Looking back at January 2013, were my local climatic conditions much different to that of 2012?
Firstly, in the United Kingdom, 2012 began as “the year of the drought” * with recorded precipitation totalling 32.8mm in my neck of the woods. By comparison, January this time around looked like this.
In total, we received 61.6mm, which is still below the revised 1981 to 2010 mean by approximately 25% or so. What about the Air Temperatures?
January 2012 was mild in comparison with some 11 double-digit Fahrenheit Maximums being achieved back then and unsurprisingly a mean of 0.8cabove the long-term average, mentioned previously. This time around, January2013 saw the following daily Air temperature trend.
Due to almost two-thirds of January 2013 being in the cold to very cold category, it is unsurprising that the mean return of 4.0c was below the long-term average by 0.6c. As a result of the above, can you guess which phenological indicators were to show themselves amidst the cold of January?
The first Primroses (Primula vulgaris) were witnessed in bloom on 5th January. However, before we jump for joy at seeing them so early in the year, one should perhaps, read an excerpt from Richard Mabey‘s wonderful Flora Britannica. In there, Richard states that they are not the most reliable of indicators when it comes to tracking climate change. Oh well!

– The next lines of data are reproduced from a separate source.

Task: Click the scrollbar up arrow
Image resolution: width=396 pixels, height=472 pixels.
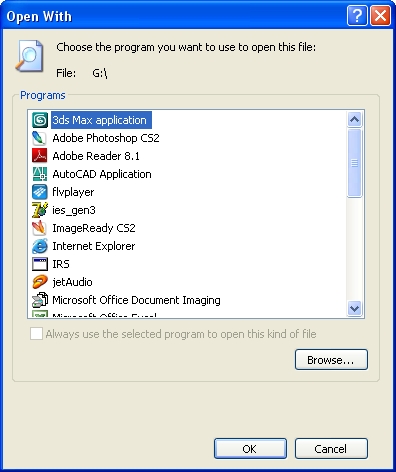Action: pyautogui.click(x=354, y=119)

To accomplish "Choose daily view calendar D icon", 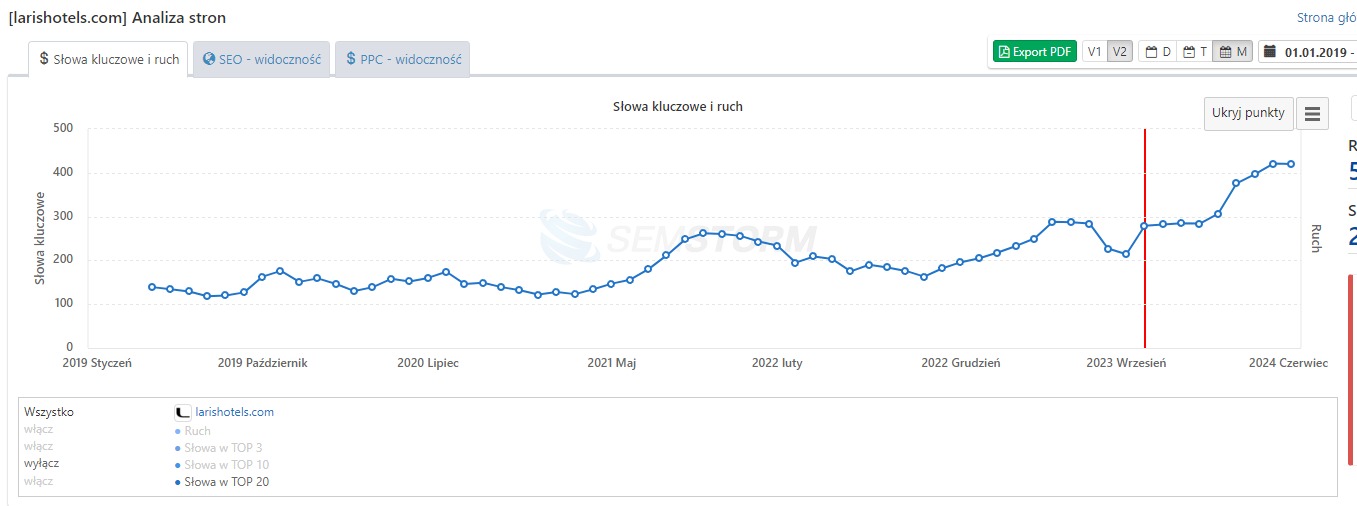I will click(x=1158, y=52).
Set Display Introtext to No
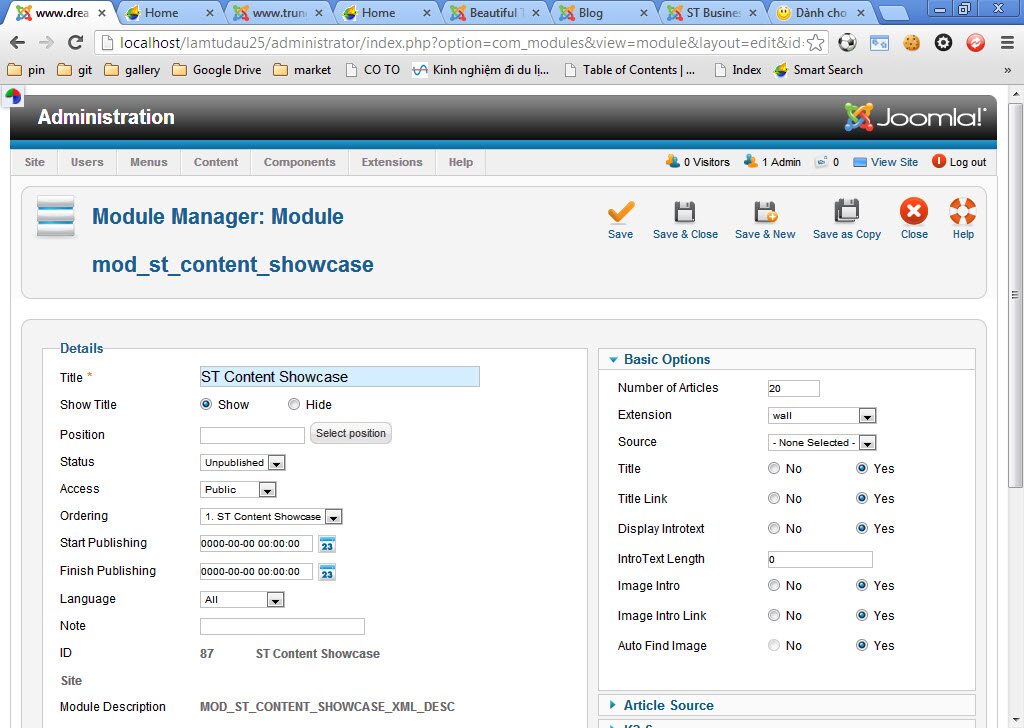This screenshot has width=1024, height=728. click(774, 529)
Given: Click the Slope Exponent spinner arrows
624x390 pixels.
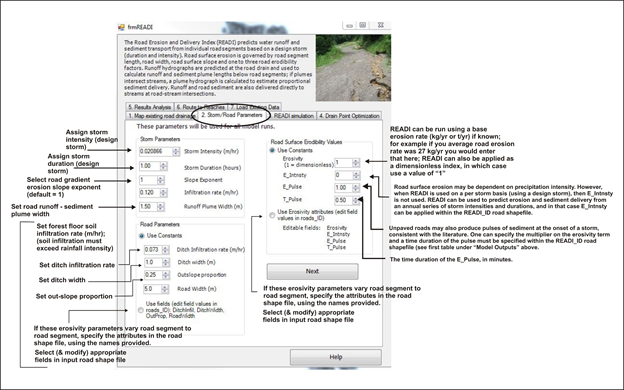Looking at the screenshot, I should coord(160,180).
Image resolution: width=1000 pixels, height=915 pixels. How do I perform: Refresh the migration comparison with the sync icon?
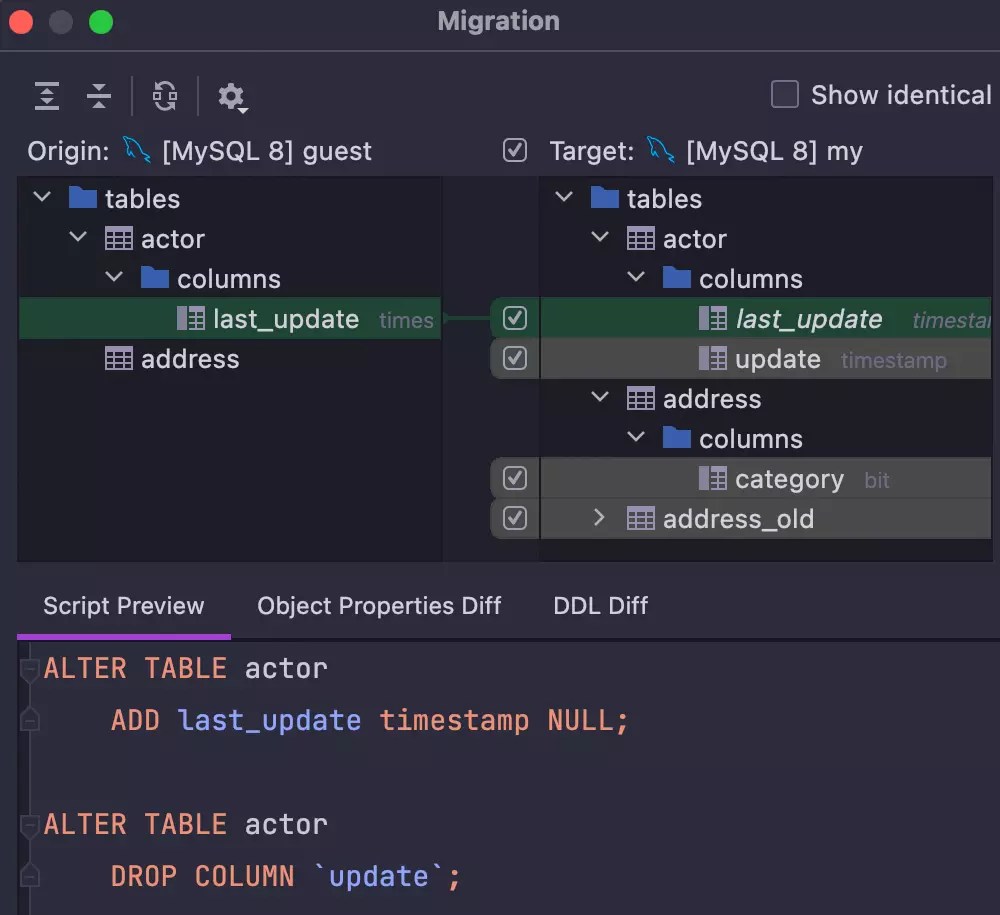164,95
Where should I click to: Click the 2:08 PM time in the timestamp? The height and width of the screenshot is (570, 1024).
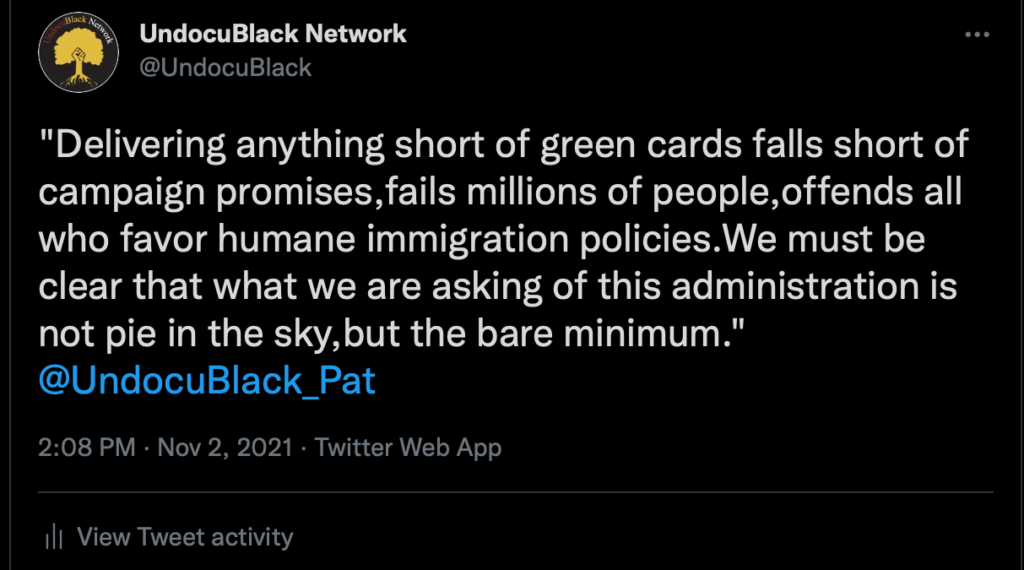(x=86, y=447)

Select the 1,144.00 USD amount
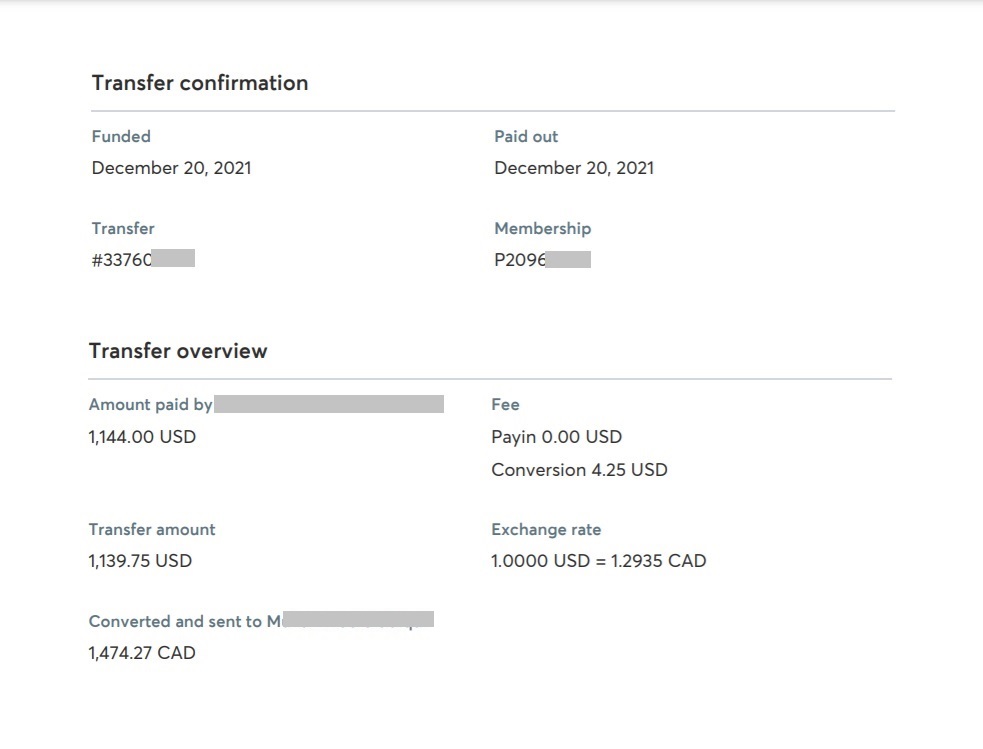point(142,437)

They are however, beautiful to see and always brighten up a dull day.
An early songster is always nice to hear and one of the first to embrace the New Year was the Blackbird (Turdus Merula). I first heard the 2013 song of this particular species on 7th January, whereas last year it was 9th January. A personal sound recording of a Blackbird can be heard below. This link will take you to another website, which upon opening, you should click the orange icon on the Left Hand side of your screen to allow playback of the sound recording.
The next phenology indicator of interest came courtesy of First Hazel Flowering (Corylus avellana) on 11th January. This compares favourably with the 7th Januarysighting from the previous year. A record shot of which, I have attached below.
The final phenologically related event of any consequence came about on the 21st January. This revealed itself in the form of a Chaffinch (Fringilla coelebs) first heard singing. The corresponding date last year was the 13th January. A personal sound recording of a Chaffinch singing is available via the link shown below.
A final way to view the ongoing trend in my datasets is to observe them in graphical format. Good news!
Represented below are the aforementioned sightings in such a manner. Please note each event recorded annually is represented as a day number and not in date format. The events have been logged, only during years, in which I managed to achieve a meaningful result. Please make what you will of the data.
Given the cold conditions of January and the fact that I have often been preoccupied in my personal life, things have been rather slow to unfold. February was to prove a different story.
* The year of ongoing drought quickly became the year it never stopped raining, officially 2nd wettest in Met Office recorded history.